What the task asks = Gather every line below that contains the string "This", where uppercase and lowercase count as different.
-- begin Records shown --
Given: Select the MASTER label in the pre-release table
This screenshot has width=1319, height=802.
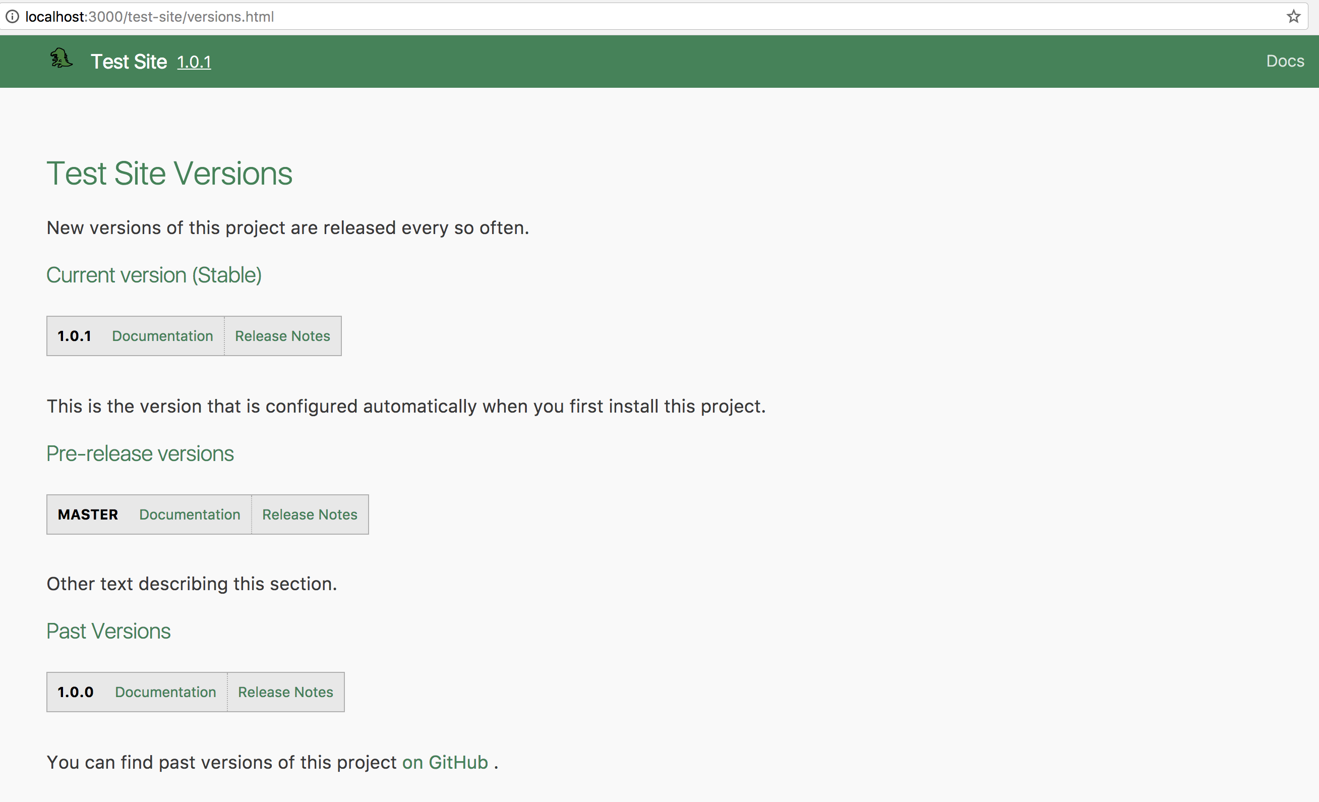Looking at the screenshot, I should 87,514.
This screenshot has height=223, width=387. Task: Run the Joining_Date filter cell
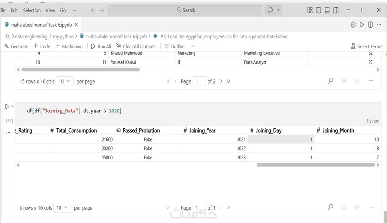coord(7,107)
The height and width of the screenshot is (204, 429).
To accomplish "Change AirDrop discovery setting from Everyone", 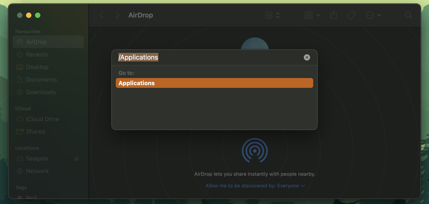I will coord(255,186).
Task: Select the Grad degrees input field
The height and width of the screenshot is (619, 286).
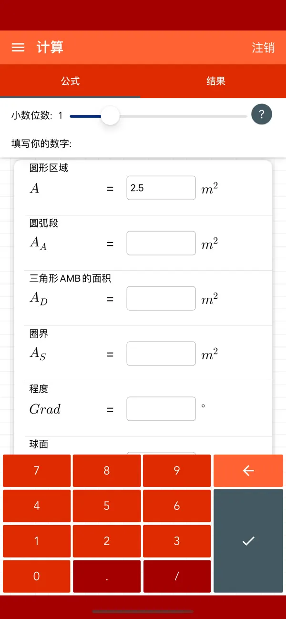Action: coord(161,408)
-- end Records shown --
Completed exercise =
This screenshot has width=1319, height=802.
This screenshot has height=223, width=387. Task: Run the Joining_Date filter cell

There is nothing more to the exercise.